Interpretive Summary: Corn stunt disease is a major limiting factor in production of corn (Zea mays L.) in the Americas. The pathogen that causes this disease is a minute, helical, cell wall-less bacterium known as the corn stunt spiroplasma, Spiroplasma kunkelii. The overall objective of our work was to aid the development of corn varieties that are resistant to the disease and to enhance research concerning the geographical distribution and spread of the corn stunt spiroplasma. In this paper, we report the design of oligonucleotide primers for use in the polymerase chain reaction (PCR). We designed primers on the basis of nucleotide sequences of the gene encoding a membrane protein, spiralin, in different species of Spiroplasma. By using these primers, we achieved sensitive detection of spiroplasma DNA, and specific detection of corn stunt spiroplasma DNA. The availability of this sensitive and specific PCR for detection and identification of S. kunkelii should facilitate studies of the ecology of this pathogen, as well as its influence on the incidence, spread, and severity of corn stunting disorders.
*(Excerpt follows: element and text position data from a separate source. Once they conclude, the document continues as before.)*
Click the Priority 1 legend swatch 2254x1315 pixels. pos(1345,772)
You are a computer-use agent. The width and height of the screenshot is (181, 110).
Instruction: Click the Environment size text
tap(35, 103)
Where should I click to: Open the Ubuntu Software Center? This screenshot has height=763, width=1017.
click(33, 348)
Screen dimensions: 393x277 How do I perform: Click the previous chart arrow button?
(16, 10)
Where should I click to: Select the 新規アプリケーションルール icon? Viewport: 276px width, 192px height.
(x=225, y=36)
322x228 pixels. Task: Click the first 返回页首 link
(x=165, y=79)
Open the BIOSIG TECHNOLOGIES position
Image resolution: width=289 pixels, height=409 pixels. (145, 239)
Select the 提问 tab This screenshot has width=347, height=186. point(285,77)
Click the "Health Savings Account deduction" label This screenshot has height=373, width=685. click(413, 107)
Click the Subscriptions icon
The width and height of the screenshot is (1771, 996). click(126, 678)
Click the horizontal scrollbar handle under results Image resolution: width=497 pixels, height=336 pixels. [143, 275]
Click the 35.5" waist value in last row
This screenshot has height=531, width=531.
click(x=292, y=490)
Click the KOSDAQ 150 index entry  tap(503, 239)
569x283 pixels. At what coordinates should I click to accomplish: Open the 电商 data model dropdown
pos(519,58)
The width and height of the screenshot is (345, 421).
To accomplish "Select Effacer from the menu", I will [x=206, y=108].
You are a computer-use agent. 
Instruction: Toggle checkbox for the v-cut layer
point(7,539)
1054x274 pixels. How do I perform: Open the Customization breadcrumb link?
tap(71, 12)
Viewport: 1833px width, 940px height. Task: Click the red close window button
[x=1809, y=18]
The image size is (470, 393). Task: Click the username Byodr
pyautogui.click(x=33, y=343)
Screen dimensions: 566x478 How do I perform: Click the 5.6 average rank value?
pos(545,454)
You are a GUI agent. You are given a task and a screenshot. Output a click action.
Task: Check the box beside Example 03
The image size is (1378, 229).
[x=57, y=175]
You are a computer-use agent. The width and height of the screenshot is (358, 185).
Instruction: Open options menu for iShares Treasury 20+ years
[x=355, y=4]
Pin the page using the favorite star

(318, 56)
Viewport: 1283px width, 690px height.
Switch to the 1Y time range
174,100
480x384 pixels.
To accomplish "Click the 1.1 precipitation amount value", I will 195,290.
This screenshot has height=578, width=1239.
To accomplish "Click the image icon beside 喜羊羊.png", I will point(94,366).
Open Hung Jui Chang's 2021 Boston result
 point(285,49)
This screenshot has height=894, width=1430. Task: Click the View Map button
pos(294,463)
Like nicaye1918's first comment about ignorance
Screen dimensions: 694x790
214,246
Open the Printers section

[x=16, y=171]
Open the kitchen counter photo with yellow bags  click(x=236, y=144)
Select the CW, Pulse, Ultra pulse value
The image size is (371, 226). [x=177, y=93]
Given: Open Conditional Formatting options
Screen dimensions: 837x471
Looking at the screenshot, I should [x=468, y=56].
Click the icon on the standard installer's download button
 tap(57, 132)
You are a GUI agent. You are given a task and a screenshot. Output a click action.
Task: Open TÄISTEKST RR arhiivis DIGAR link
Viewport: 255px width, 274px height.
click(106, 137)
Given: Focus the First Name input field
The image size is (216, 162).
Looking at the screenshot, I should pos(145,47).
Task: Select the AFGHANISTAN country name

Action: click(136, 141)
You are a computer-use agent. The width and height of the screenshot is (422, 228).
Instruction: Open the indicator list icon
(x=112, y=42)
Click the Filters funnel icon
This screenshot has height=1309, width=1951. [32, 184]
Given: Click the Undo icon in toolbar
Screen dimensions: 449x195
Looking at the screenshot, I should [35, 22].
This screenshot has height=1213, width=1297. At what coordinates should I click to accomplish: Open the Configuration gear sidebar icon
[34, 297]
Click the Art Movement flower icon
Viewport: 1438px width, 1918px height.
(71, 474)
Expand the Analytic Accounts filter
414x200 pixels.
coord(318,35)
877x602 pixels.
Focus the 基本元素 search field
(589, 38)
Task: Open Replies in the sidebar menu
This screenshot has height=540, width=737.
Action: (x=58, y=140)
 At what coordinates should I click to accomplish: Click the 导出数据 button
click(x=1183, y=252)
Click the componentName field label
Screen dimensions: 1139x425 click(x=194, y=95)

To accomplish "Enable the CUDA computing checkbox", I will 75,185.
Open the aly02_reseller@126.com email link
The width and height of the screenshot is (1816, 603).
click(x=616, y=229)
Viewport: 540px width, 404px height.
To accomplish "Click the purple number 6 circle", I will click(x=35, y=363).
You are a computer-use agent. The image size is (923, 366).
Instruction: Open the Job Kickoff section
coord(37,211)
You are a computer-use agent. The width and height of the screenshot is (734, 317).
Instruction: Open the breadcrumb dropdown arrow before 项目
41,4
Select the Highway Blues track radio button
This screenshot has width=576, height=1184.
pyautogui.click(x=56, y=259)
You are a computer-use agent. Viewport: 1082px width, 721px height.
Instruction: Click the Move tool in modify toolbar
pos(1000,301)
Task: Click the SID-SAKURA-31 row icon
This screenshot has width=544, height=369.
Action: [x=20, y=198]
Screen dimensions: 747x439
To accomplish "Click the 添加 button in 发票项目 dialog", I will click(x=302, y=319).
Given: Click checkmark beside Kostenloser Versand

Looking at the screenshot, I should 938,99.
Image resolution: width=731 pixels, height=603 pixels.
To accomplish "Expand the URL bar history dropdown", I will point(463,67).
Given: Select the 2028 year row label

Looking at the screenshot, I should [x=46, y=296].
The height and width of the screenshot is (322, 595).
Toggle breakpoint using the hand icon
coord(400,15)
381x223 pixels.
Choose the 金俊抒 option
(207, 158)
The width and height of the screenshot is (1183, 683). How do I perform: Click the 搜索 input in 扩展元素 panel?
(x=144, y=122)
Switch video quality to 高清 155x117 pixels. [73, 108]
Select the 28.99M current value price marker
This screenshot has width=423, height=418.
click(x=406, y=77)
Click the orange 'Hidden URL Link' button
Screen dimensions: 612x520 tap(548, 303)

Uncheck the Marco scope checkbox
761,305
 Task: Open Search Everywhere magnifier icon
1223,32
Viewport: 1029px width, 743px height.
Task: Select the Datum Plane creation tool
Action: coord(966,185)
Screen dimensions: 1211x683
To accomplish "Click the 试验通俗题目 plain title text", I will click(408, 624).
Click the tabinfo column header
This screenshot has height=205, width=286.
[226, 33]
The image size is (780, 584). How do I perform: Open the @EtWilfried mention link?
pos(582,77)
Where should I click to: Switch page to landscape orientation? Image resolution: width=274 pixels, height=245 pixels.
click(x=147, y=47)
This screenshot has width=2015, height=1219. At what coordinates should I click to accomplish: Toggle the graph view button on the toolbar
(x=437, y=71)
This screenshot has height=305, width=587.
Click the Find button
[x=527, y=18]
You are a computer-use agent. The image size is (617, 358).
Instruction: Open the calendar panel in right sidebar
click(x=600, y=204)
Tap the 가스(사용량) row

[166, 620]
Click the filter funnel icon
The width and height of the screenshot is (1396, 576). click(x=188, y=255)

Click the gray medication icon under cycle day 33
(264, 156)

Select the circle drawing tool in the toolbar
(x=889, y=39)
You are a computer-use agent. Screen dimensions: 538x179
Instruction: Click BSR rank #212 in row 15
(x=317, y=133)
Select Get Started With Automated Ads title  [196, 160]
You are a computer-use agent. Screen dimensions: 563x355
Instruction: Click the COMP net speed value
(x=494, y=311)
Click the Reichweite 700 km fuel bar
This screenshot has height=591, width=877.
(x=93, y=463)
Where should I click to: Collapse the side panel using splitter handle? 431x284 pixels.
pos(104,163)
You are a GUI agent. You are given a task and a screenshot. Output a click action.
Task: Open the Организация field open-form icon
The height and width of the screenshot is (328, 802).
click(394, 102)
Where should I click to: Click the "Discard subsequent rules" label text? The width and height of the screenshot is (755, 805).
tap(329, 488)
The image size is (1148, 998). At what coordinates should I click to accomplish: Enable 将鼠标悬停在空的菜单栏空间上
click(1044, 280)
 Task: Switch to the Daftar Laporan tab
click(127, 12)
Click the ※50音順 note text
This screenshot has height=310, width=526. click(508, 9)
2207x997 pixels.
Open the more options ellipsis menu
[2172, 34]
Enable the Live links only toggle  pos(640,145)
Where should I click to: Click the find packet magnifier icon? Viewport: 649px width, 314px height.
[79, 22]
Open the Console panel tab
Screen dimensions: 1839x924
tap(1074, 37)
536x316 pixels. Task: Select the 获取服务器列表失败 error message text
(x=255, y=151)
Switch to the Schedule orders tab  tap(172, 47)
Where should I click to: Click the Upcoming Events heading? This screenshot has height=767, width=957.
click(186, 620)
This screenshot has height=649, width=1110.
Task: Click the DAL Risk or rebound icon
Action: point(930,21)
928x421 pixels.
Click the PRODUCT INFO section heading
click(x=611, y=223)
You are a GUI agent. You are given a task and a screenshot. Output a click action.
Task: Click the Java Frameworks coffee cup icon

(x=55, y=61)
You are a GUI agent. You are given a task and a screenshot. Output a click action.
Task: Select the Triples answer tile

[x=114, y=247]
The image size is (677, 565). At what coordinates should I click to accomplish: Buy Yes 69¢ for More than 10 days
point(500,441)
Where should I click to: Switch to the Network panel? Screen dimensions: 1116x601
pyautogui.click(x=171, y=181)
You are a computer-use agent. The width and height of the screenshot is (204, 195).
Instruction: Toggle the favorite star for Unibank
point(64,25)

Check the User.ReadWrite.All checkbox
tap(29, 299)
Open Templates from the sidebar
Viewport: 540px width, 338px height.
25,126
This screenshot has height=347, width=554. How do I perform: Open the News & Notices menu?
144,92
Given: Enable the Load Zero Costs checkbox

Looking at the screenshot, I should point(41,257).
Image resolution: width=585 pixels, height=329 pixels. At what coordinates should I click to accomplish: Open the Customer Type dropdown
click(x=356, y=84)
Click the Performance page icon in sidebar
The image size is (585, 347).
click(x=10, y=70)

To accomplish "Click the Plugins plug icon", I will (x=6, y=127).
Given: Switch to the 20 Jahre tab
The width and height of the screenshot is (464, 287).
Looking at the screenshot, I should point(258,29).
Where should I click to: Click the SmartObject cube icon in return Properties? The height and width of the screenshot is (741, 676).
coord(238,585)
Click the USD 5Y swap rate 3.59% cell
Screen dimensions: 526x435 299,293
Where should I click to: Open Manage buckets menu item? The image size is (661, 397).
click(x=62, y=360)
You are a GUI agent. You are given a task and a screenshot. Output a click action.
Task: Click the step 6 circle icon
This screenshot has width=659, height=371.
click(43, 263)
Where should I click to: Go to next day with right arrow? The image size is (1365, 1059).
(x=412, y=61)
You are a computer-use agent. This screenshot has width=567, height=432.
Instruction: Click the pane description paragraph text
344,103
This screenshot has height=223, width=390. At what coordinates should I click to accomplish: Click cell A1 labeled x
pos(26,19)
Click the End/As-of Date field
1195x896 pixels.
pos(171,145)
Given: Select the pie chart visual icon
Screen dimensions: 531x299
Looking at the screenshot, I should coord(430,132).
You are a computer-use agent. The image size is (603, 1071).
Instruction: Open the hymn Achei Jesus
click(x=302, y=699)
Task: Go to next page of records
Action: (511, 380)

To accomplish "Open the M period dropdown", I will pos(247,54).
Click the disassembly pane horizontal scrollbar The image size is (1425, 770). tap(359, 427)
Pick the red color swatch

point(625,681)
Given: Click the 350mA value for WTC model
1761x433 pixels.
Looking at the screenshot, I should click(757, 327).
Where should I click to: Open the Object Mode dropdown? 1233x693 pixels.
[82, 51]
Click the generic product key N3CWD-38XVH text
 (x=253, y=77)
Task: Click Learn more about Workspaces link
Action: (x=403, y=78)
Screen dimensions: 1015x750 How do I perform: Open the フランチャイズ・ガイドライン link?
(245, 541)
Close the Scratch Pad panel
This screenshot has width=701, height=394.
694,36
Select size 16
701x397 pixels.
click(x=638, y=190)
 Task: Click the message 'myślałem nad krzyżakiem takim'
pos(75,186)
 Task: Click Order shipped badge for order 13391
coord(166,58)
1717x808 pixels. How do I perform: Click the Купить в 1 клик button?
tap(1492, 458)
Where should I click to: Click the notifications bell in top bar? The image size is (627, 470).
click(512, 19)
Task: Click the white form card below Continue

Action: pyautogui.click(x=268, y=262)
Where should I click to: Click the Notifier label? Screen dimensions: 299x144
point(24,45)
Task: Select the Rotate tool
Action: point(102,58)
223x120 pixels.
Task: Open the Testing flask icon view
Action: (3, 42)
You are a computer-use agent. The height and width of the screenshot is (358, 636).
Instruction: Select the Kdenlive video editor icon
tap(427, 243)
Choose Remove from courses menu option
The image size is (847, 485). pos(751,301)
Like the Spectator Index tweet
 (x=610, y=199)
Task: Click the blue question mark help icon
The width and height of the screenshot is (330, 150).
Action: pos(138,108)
Technical Abstract: Corn stunt disease is a major limiting factor in production of corn (Zea mays L.) in the Americas. To develop a polymerase chain reaction (PCR) assay specific for detection of the causal agent, Spiroplasma kunkelii, PCR primers were designed on the basis of unique regions of the nucleotide sequence of the S. kunkelii spiralin gene. DNA was amplified in PCRs containing template DNAs derived from laboratory strains of S. kunkelii and from naturally diseased corn plants collected in the field. No DNA amplification was observed in PCRs containing template DNAs derived from other Spiroplasma species tested or from healthy corn or corn infected by maize bushy stunt phytoplasma. The availability of a sensitive and specific PCR for detection and identification of S. kunkelii should facilitate studies of the ecology of this pathogen, as well as its influence in the incidence, spread, and severity of corn stunting diseases.